Hoje, o terreno, que fica no número 80 da Avenida Delfim Moreira, abriga o edifício Saint Paul de Vence, um prédio moderno de poucos andares e um condomínio exclusivo com apenas 5 unidades, que reflete as transformações sofridas há 40 anos pelo bairro, desde quando o boom imobiliário e a gentrificação desfigurou a paisagem original. O endereço fica exatamente em frente à praia, na esquina com a rua Almirante Pereira Guimarães.
Fato é que, após o sequestro de Rubens, a família Paiva passou a viver em São Paulo, e a casa no Leblon virou o restaurante francês “La Cage Aux Fromages” – bem como está retratado no longa e no livro que deu origem ao roteiro, escrito por Marcelo Rubens Paiva. A páginas de “Ainda Estou Aqui” narram a transição e relatam que a casa “continuou do mesmo jeitão por anos”, até ser transformada no estabelecimento comercial. “Dizem que era um bom restaurante”, detalha Marcelo.
Nisto, para recriar a atmosfera daquela época no filme, Salles optou por uma casa na Urca, cujo estilo da construção remete ao Rio antigo. A residência, comprada em 2021 por R$ 14 milhões, foi alugada para as filmagens. Ela fica no cruzamento da rua Roquete Pinto com a João Luiz Alves, defronte à mureta. Atualmente, não há moradores. Embora tenha sido uma escolha estratégica do diretor, o imóvel da Urca tem um valor de mercado bem inferior ao da antiga residência no Leblon, que chegou a ser vendida por mais de R$ 50 milhões.

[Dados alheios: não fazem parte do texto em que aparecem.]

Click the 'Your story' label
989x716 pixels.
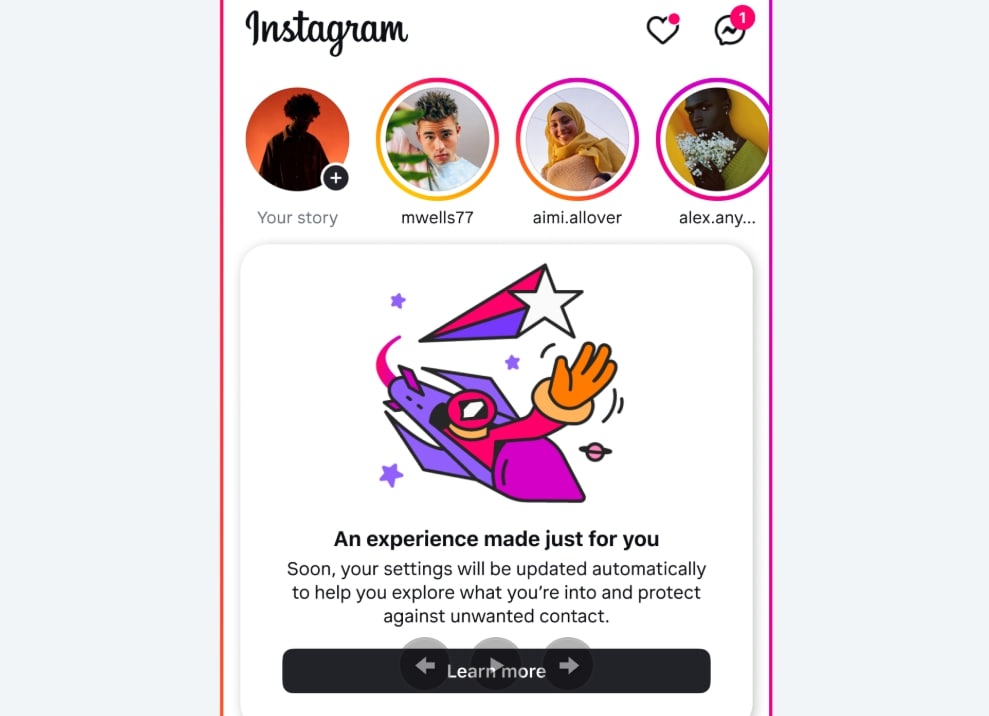coord(297,218)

“Ainda Estou Aqui” resgata, com maestria, um pedaço da memória do Brasil durante os anos de chumbo, período conturbado em que a ditatura e o sofrimento de famílias como a dos Paiva marcaram para sempre a história do país. O filme, mais do que uma reconstituição de um tempo de repressão, é um exercício de memória, por trazer à tona questões de perdas e resistências que atravessam gerações.